- Pfizer will invest $350 million in a new biotechnology hub in China, the first such center in Asia for the pharma giant and a major bet on the growing Chinese drug market.
- Located in Hangzhou, China, the plant will eventually produce biosimilar drugs for both China and the global market, the company said Tuesday. Pfizer expects to complete work on the center sometime in 2018.
- As part of ongoing reforms to its healthcare system, China's drug regulator has sent signals it plans to accelerate the country's often lengthy approval process—a potential boon for foreign drugmakers.
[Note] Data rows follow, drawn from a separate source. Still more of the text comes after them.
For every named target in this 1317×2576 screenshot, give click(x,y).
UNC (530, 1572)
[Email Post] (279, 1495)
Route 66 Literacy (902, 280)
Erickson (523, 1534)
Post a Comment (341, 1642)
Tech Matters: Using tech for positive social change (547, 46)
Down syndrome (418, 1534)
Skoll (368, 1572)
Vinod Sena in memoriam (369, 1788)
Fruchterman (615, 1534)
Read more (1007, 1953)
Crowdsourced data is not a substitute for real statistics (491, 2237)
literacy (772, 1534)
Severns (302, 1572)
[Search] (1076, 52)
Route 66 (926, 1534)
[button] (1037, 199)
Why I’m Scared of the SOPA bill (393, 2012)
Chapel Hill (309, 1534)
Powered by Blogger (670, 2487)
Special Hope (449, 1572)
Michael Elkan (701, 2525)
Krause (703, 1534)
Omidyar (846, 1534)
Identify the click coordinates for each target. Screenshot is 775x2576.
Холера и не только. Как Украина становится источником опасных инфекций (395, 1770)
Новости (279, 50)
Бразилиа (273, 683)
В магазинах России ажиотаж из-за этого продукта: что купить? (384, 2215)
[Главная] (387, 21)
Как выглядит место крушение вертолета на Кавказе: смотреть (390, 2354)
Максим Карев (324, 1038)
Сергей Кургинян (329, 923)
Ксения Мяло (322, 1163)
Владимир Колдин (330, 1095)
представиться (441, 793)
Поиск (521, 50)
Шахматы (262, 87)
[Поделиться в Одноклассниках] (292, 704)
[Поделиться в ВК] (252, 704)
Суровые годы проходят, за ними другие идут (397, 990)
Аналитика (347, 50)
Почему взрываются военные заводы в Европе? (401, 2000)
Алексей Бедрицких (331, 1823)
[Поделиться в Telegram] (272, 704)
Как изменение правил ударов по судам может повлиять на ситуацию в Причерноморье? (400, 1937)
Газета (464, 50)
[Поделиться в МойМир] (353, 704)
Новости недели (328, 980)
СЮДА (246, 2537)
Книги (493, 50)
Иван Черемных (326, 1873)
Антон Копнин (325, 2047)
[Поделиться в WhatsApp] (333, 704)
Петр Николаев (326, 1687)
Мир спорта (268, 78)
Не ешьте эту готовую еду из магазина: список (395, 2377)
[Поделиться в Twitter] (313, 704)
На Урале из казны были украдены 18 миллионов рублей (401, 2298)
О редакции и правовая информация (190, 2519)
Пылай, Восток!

But that may be tempered by China's efforts to lower drug prices.
The Hangzhou plant, which Pfizer broke ground on Monday, will be the company's third biotech center globally.
Pfizer aims to produce biosimilar drugs, or nearly identical copies of biologics, when the facility eventually comes online and said it would work with Chinese regulators to ensure the drugs reach markets as soon as possible.
Although drug utilization and spending has increased in China, biologics are still underutilized, according to Bloomberg.
"The local production of high-quality, affordable biosimilar medicines will have the potential to significantly improve the lives of patients not only in China but across the world," said Tony Maddaluna, president of Pfizer Global Supply.
Pfizer will also locate its China division for Biosimilars and Biologics Quality at the Hangzhou site, along with commercial manufacturing.
Manufacturing will be supported by an advanced modular facility made by GE Healthcare. Pfizer said the single-use technology can increase production speed while reducing costs by between 50% and 75% compared to traditional facilities.
Pfizer's investment in biosimilars in China comes at an inflection point for the country. Chinese drug spending is predicted to grow to between $150 billion and $180 billion by 2020, up from a current $115 billion, according to IMS Health. Although growth rates are expected to come down, international drugmakers are understandably eager to expand their presence in that market.
But the pharmaceutical industry has also struggled with China's lengthy regulatory processes and compliance lapses among domestic partners. China's government has recently moved to improve the speed at which drugs are approved, although it also scrutinizing rising drug prices at the same time.
Pfizer noted the improving regulatory environment as one reason the company was eager to pour $350 million in investment.
"We are encouraged by a series of important reforms introduced by Chinese government that will further stimulate the industry to meet emerging health challenges, such as the rising incidence of non-communicable diseases and an aging population; as well as attract both domestic and foreign investment in healthcare and R&D," said John Young, group president of Pfizer Essential Health.
But Pfizer won't be alone. Novartis recently opened its major R&D facility in Shanghai, delivering on its commitment to invest $1 billion in its capabilities in China. And AstraZeneca has also expanded its presence in China.